_Assignment:_ Quote the lines below exactly, from the one that holds "Select empty 11:32 AM slot in left sheet" through the final line of the records, and only those.

Collected data entries:
--- START ---
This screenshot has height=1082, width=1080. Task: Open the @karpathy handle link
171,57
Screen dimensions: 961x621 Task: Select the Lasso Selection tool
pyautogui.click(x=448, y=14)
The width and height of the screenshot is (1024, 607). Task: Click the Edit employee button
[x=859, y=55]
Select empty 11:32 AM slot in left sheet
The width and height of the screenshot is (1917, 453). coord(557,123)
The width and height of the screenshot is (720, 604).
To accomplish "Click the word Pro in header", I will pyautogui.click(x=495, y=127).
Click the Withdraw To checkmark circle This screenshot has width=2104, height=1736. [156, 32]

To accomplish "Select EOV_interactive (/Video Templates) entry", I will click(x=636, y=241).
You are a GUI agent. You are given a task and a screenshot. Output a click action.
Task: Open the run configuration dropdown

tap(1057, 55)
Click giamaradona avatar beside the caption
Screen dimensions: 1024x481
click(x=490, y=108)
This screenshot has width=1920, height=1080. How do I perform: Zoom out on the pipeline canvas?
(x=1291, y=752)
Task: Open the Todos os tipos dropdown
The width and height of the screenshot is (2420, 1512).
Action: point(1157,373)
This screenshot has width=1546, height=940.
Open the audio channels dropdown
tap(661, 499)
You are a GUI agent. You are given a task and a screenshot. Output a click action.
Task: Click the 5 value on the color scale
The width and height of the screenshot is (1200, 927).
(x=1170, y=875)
--- END ---
_Response area:_
Select empty 11:32 AM slot in left sheet
The width and height of the screenshot is (1917, 453). coord(557,123)
The width and height of the screenshot is (720, 604).
To accomplish "Click the word Pro in header", I will pyautogui.click(x=495, y=127).
Click the Withdraw To checkmark circle This screenshot has width=2104, height=1736. [156, 32]

To accomplish "Select EOV_interactive (/Video Templates) entry", I will click(x=636, y=241).
You are a GUI agent. You are given a task and a screenshot. Output a click action.
Task: Open the run configuration dropdown

tap(1057, 55)
Click giamaradona avatar beside the caption
Screen dimensions: 1024x481
click(x=490, y=108)
This screenshot has width=1920, height=1080. How do I perform: Zoom out on the pipeline canvas?
(x=1291, y=752)
Task: Open the Todos os tipos dropdown
The width and height of the screenshot is (2420, 1512).
Action: point(1157,373)
This screenshot has width=1546, height=940.
Open the audio channels dropdown
tap(661, 499)
You are a GUI agent. You are given a task and a screenshot. Output a click action.
Task: Click the 5 value on the color scale
The width and height of the screenshot is (1200, 927).
(x=1170, y=875)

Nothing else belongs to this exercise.